Hey there OP,
This medication Coumadin (warfarin) it is generally an accepted standard here and pretty much a lot of people take them. If you have had several TIA’s as you have mentioned in your post then this drug given to you by the doctor really does makes sense and it is logical that you have been scripted this drug. I wanted to ask you… what is your PT/ INR goal range? Usually they are searching for a range that it is between 2.0 – 3.0 however that only depends on the condition and the physician himself. This drug it is a pain in the neck unfortunately due to the fact that, as you already know, I guess, it does require monitoring and has diet restrictions. And that’s, even though, those can be easier to manage than one might think, but I tell you – they key is the consistency. But I can tell you that as soon as your physician has you at the intended PT range, they are going to typically check you every month, once a month, until you are having at least 2 PT readings back to back that are within the good and normal range.
There are also other medications of course, they are called Pradaxa and Xarelto and these ones are some relatively new (especially nowadays) and may or they may not be indicated for your particular condition being treated. From as much as I know, these medications are usually being used in those patients that are suffering from A Fib, however the difference is that unlike the Coumadin, they are not being reversible. With the Pradaxa I am being most familiar with. This is a medication that’s extremely expensive, however at least it does allows you to eat whatever you like unlike the Coumadin and also, unlike the Coumadin it does not require you to have a constant PT/ INR monitoring. It has good sides and it has bad sides, pretty much as everything talking about medications.
There is also such as thing as Lovenox Sub Q (which is a low molecular weight heparin) shots and these are usually just used before, during or also after periods of immobility because of being hospitalized for whatever you would be hospitalized for. From as much as I know, this medication it is generally not being used as a long term medication, even though I can suppose that someone could do it. well, this drug is generally being used in order to prevent a patient from throwing a clot because of the immobility or being used in lieu of Coumadin prior to and shortly after a surgery as this one also is not requiring the PT/ INR testing either.
Whichever the case, there are millions of people out there that have already used and many of them still using Coumadin with great success over many years and to be honest I really do think that you are going to find that in case you are being able to manage your diet properly and consistently and to keep within your PT/ INR normal range (or goal) ratios then it is going to be much easier than you are thinking. Not trying to say that this is the way it WILL be, but there are just some chances it will. If, after a few months of keep using the Coumadin you are finding you are being unable to stay within your PT/ INR range repeatedly, then i think it would be a good idea for you to search for other options and I really think that this Pradaxa might be a better choice for you if your physician is thinking that the medicine is going to be appropriate for your condition. I’m in no way trying to say that Pradaxa is going to be a better option or that it is proper for you at all, these things should be said by your doctor and I only recommend you to pay attention to it and talk about it to your doctor in case you don’t get help. Most important here is that when you are using Coumadin, it is imperative that you keep your appointments for regular PT/ INR testing and to have a through understanding of the diet restrictions as this is very and very important. you do not need to avoid any foods, for example, however you are eating something like for example Brussel sprouts, or cole slaw, eat the same potion, same number of times per week.

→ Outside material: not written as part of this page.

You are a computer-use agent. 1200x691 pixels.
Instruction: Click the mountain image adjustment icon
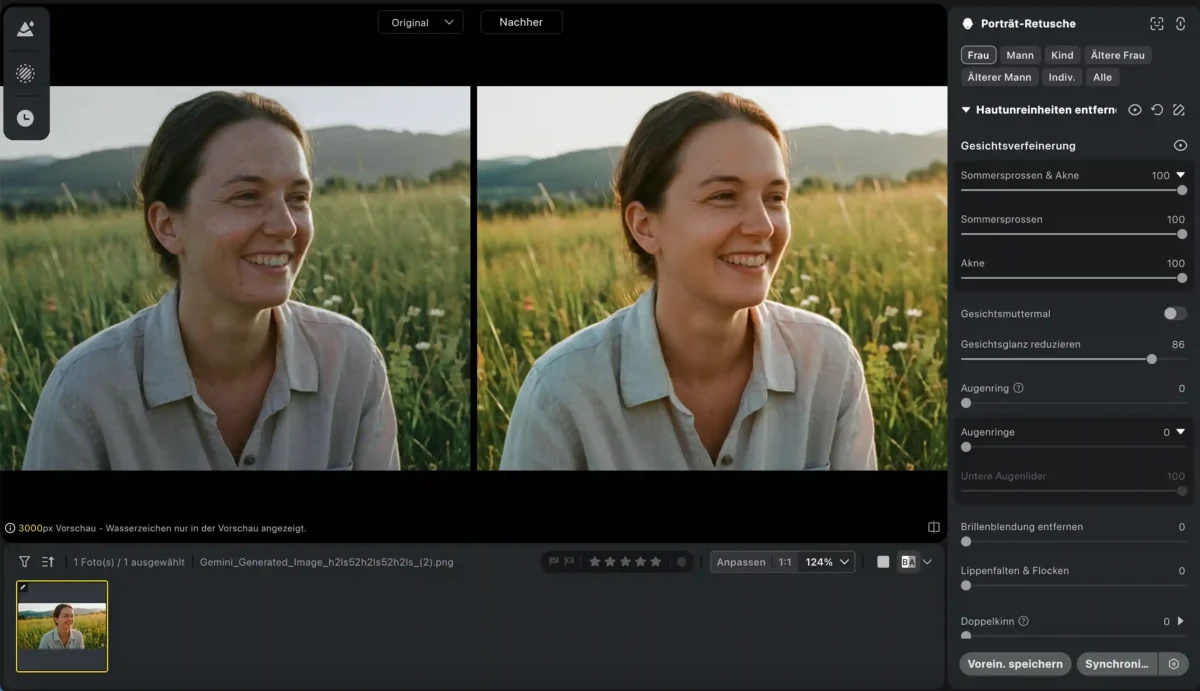(x=25, y=29)
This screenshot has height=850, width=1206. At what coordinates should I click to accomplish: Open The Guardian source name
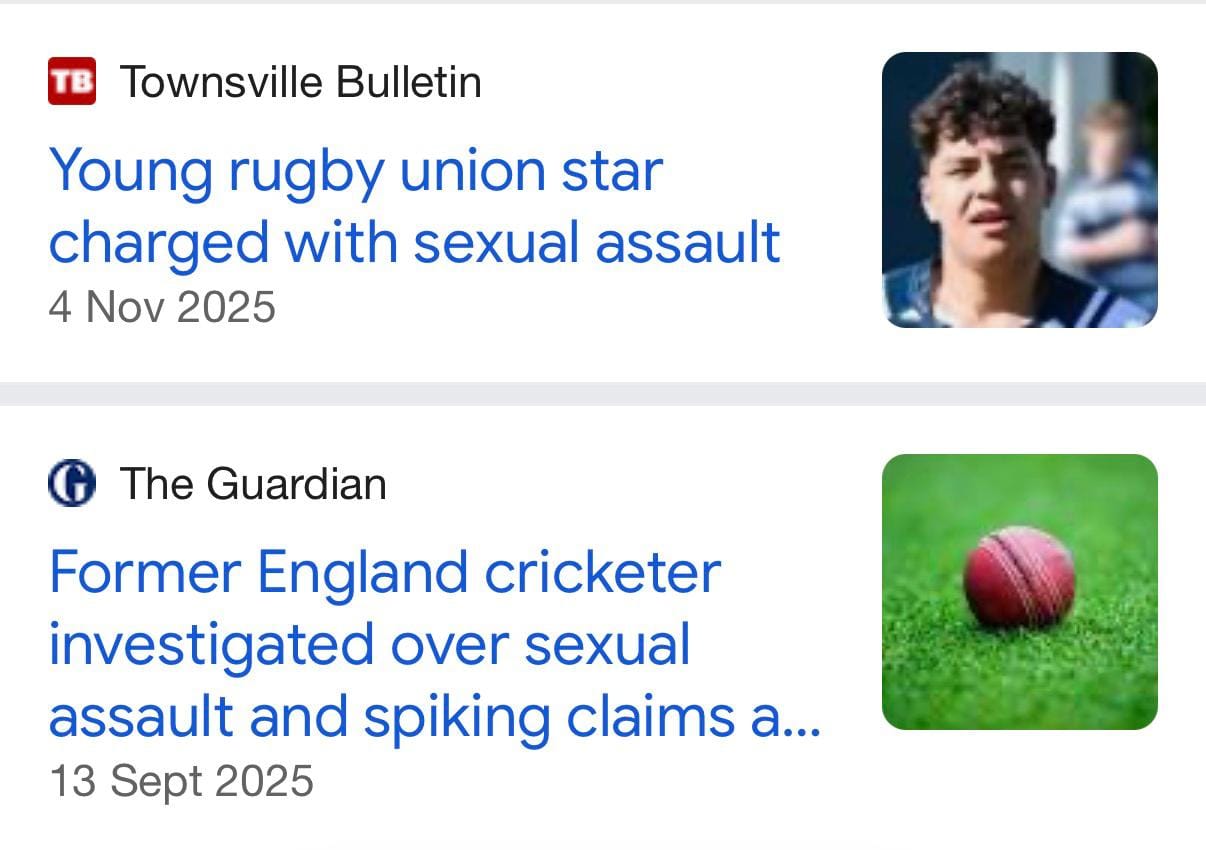[x=253, y=485]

Whichever the case, I am wishing you good luck and please, you should not ignore your physicians advices and recommendations. You can ask them something or recommend them something, but you still should listen to them and their opinion and if they tell you Coumadin then please stay on it. as inconvenient as this Coumadin drug can be, with a history of TIA’s, a stroke it is going to be a lot much more inconvenient for you. Really hoping you are going to be alright!